Work item: Write out the abstract on venous anastomosis between "Three hundred and" and "and flap survival.", inclusive, switching "superior thyroid artery" to "facial artery".
Passage for review: Begin
The necessity of a second venous anastomosis in free tissue transfer is controversial. We review a single surgeon's 8-year experience of head and neck reconstruction using free anterolateral flap reconstruction to assess the need for a second venous anastomosis.

Patients and method:

Three hundred and fifteen cases were included in the study after selecting only for anterolateral thigh flap, head, and neck reconstruction, and those that used superior thyroid artery as recipient. The selection criteria were designed to create as homogeneous a group as possible to decrease confounding factors.

Results:

The group with single anastomosis required more frequent take-backs than the group with dual anastomoses (19% vs 10.8%, P = 0.055). The trend persisted when only take-backs for venous insufficiencies were compared (8.2% vs 2.5%, P = 0.039). When flaps with single anastomosis developed venous congestion, they were more likely to require operative salvage for venous insufficiency than those with dual anastomoses (35.5% vs. 6.3%, P = 0.037). No difference was found in postoperative complications and flap survival.

Conclusion:

Our data suggest that flaps with single venous anastomosis are more likely to require take-back for flap salvage than those with dual anastomoses. © 2013 Wiley Periodicals, Inc. Microsurgery 34:377–383, 2014.
Passage for review: End
Entries shown: Begin
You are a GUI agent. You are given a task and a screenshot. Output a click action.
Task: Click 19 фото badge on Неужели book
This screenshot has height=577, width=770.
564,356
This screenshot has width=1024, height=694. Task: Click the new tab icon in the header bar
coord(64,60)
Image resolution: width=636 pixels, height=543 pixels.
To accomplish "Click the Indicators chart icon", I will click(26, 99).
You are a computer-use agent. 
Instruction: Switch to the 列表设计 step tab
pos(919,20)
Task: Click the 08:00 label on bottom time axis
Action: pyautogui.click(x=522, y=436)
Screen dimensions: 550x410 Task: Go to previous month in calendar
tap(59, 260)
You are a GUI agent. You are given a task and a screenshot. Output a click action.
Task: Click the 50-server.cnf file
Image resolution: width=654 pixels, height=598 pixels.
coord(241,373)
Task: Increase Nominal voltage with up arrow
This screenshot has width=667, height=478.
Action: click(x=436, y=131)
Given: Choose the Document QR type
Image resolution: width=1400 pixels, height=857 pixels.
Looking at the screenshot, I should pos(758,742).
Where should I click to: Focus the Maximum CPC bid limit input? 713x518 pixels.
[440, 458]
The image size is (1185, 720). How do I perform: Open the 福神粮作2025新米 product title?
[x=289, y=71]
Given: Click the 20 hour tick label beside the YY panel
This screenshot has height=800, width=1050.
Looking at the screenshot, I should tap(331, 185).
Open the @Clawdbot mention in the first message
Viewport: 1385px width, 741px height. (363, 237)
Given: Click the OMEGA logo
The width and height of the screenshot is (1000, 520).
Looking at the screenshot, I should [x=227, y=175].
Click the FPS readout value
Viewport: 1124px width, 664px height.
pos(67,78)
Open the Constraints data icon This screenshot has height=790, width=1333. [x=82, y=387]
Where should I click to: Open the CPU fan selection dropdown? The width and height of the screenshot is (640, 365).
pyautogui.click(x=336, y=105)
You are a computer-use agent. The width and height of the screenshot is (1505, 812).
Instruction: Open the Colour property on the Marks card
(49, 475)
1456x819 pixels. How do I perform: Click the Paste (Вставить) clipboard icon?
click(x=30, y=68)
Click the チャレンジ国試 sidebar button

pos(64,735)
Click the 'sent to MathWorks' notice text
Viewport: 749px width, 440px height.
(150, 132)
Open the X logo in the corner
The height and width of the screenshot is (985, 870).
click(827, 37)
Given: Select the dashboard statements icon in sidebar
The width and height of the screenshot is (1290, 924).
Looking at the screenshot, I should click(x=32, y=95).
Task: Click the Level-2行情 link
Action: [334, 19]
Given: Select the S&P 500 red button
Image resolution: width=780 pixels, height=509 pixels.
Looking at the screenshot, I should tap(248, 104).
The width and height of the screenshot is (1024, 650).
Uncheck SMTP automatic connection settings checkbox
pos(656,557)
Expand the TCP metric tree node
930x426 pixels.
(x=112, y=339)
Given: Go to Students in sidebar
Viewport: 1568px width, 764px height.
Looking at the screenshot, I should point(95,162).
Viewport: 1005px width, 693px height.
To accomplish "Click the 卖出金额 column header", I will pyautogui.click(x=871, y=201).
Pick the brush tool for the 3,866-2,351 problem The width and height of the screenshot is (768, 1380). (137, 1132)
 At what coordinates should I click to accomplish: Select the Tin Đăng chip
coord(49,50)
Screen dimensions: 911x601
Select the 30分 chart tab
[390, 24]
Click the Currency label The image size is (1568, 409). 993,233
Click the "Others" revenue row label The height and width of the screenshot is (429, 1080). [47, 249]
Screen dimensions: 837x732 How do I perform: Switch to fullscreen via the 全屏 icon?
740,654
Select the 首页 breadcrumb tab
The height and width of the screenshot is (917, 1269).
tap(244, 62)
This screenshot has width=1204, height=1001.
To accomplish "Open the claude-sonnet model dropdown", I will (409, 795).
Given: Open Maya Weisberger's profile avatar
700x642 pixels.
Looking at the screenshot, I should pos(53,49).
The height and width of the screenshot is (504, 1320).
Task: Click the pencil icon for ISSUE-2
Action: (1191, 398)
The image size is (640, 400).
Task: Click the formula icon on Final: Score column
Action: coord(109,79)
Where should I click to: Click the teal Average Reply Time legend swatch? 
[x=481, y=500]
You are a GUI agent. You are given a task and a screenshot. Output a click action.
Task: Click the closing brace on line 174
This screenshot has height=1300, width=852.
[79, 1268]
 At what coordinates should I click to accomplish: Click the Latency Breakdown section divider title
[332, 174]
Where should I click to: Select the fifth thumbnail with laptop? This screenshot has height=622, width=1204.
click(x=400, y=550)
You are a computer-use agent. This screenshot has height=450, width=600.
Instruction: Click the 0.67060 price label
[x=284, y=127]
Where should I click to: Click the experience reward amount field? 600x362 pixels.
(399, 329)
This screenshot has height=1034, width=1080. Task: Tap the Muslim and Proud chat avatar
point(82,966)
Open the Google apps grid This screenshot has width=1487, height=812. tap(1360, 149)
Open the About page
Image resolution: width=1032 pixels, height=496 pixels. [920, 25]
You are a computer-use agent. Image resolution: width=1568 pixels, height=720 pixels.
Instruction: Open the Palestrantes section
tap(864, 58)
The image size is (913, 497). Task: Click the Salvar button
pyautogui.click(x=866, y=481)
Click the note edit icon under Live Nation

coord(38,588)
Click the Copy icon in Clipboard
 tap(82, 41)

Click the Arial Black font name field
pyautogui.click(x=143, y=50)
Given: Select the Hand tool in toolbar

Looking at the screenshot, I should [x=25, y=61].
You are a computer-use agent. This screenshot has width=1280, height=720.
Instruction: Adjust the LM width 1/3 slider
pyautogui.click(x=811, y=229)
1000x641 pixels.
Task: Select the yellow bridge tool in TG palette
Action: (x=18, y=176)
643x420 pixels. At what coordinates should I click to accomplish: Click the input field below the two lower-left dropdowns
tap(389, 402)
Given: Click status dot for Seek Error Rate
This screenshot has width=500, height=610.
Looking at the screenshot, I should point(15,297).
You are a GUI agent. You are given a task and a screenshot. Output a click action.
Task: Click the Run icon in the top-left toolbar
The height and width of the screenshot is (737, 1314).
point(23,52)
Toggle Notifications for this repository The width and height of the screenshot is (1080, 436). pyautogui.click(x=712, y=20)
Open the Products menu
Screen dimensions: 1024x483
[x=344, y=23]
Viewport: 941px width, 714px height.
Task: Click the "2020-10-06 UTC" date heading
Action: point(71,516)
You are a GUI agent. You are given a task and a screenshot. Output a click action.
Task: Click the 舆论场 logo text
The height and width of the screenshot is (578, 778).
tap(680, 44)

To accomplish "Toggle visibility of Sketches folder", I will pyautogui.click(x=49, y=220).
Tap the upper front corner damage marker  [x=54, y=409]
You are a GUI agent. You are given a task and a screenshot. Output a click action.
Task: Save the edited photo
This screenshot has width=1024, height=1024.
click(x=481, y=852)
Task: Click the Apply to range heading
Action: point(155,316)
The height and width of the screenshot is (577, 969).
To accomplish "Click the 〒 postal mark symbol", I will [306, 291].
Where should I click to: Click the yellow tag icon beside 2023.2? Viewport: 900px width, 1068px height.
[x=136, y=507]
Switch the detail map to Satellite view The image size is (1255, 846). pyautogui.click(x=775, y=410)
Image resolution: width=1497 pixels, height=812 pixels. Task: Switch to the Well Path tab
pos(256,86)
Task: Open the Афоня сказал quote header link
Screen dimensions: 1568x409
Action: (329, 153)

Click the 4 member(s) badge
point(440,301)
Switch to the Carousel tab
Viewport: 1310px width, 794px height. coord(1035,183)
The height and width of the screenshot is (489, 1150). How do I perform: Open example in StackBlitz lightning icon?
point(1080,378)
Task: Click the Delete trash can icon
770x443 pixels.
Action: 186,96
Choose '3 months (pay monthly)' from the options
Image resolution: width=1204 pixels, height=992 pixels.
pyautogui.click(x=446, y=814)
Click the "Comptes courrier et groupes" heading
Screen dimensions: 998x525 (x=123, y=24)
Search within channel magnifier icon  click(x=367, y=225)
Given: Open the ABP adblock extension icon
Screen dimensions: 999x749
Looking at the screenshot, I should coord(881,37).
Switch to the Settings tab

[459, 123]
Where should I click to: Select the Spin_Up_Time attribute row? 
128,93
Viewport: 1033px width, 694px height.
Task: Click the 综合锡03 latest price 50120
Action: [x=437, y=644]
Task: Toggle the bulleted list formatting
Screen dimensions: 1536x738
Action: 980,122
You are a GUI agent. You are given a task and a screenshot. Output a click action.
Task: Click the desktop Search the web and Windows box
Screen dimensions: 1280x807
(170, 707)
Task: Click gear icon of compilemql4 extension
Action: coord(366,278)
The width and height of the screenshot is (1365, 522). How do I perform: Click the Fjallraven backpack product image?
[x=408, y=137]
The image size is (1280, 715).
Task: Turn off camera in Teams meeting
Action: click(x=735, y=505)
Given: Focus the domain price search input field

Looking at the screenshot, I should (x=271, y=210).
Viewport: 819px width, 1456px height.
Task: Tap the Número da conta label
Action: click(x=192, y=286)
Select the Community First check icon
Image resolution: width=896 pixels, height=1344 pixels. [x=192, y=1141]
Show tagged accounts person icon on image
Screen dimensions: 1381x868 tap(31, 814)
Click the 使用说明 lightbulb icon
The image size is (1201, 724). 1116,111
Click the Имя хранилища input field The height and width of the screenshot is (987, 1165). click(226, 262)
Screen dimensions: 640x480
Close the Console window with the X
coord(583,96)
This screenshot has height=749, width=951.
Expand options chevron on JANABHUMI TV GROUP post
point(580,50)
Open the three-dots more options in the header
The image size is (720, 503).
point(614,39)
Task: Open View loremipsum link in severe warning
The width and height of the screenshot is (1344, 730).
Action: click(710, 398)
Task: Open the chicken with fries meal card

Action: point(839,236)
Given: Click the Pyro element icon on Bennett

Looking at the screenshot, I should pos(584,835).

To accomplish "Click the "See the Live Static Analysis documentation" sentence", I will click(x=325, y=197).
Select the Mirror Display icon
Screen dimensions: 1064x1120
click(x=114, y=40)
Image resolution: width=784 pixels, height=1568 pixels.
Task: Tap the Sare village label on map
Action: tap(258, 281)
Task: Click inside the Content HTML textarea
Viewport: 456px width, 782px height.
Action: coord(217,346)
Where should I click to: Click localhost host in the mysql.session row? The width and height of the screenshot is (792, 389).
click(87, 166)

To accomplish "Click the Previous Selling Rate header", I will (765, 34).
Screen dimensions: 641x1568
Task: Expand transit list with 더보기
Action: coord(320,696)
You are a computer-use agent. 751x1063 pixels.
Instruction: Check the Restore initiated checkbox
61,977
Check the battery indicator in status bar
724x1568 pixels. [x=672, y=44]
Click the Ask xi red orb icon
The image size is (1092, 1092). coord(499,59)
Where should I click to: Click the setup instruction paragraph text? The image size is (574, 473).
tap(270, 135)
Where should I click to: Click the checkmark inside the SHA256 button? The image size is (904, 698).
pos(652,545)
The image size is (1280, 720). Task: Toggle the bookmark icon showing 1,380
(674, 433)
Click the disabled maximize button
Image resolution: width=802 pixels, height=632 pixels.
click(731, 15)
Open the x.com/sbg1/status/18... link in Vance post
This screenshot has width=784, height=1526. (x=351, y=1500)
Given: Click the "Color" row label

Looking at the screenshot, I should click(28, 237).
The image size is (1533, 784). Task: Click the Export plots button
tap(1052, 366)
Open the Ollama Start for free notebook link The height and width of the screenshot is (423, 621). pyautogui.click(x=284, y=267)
Entries shown: End
Exercise output:
Three hundred and fifteen cases were included in the study after selecting only for anterolateral thigh flap, head, and neck reconstruction, and those that used facial artery as recipient. The selection criteria were designed to create as homogeneous a group as possible to decrease confounding factors.

Results:

The group with single anastomosis required more frequent take-backs than the group with dual anastomoses (19% vs 10.8%, P = 0.055). The trend persisted when only take-backs for venous insufficiencies were compared (8.2% vs 2.5%, P = 0.039). When flaps with single anastomosis developed venous congestion, they were more likely to require operative salvage for venous insufficiency than those with dual anastomoses (35.5% vs. 6.3%, P = 0.037). No difference was found in postoperative complications and flap survival.